An international team of researchers from Tel Aviv University, the Israel Antiquities Authority and Harvard University has discovered that waves of migration from Anatolia and the Zagros mountains (today’s Turkey and Iran) to the Levant helped develop the Chalcolithic culture that existed in Israel’s Upper Galilee region some 6,500 years ago.

The study is one of the largest ancient DNA studies ever conducted in Israel and for the first time sheds light on the origins of the Chalcolithic culture in the Levant, approximately 6,000-7,000 years ago.

Research for the study was led by Dr. Hila May and Prof. Israel Hershkovitz of the Department of Anatomy and Anthropology, Dan David Center for Human Evolution and Biohistory Research, at TAU’s Sackler Faculty of Medicine; Dr. Dina Shalem of the Institute for Galilean Archaeology at Kinneret College and the Israel Antiquities Authority; and Éadaoin Harney and Prof. David Reich of Harvard University. It was published today in Nature Communications.

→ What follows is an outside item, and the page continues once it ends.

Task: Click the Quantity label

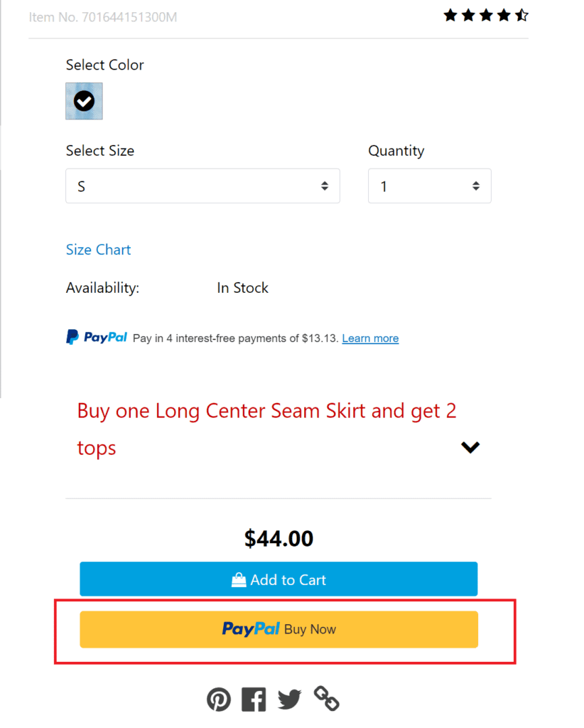Action: 396,151
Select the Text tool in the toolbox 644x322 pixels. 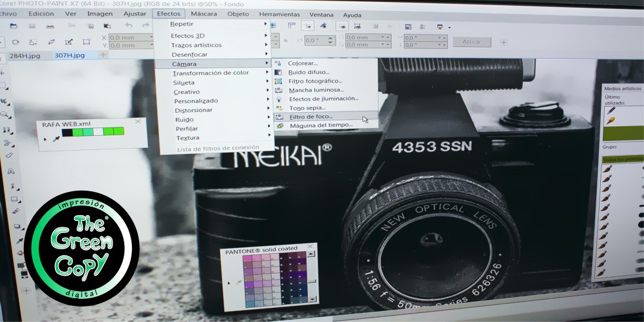pyautogui.click(x=11, y=172)
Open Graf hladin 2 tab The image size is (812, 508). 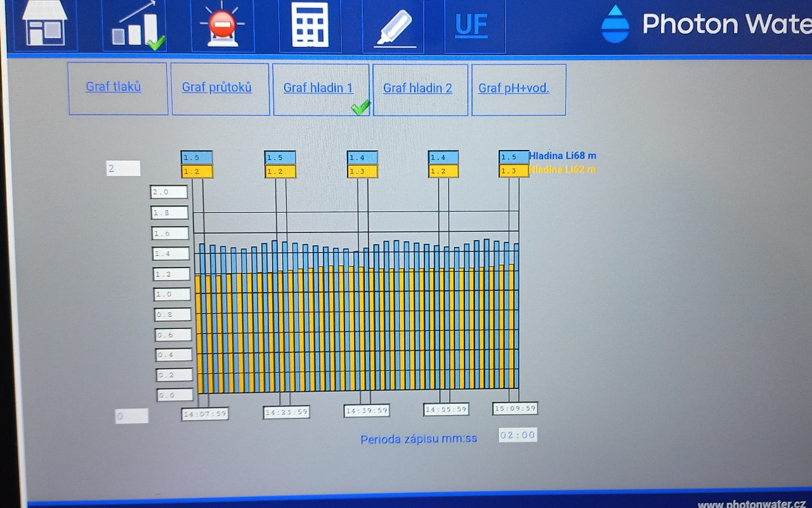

In 1995, Zvi Gal, Dina Shalem and Howard Smithline of the Israel Antiquities Authority began excavating the Peqi’in Cave in northern Israel, which dates to the Chalcolithic Period in the Levant. The team unearthed dozens of burials in the natural stalactite cave that is 17 meters long and 5-8 meters wide.

The large number of unique ceramic ossuaries and the variety of burial offerings discovered in the cave suggest that it was once used as a mortuary center by the local Chalcolithic people.

“The uniqueness of the cave is evident in the number of people buried in it — more than 600 — and the variety of ossuaries and jars and the outstanding motifs on them, including geometric and anthropomorphic designs,” Dr. Shalem says. “Some of the findings in the cave are typical to the region, but others suggest cultural exchange with remote regions.

“The study resolves a long debate about the origin of the unique culture of the Chalcolithic people. Did the cultural change in the region follow waves of migration, the infiltration of ideas due to trade relations and/or cultural exchange, or local invention? We now know that the answer is migration.”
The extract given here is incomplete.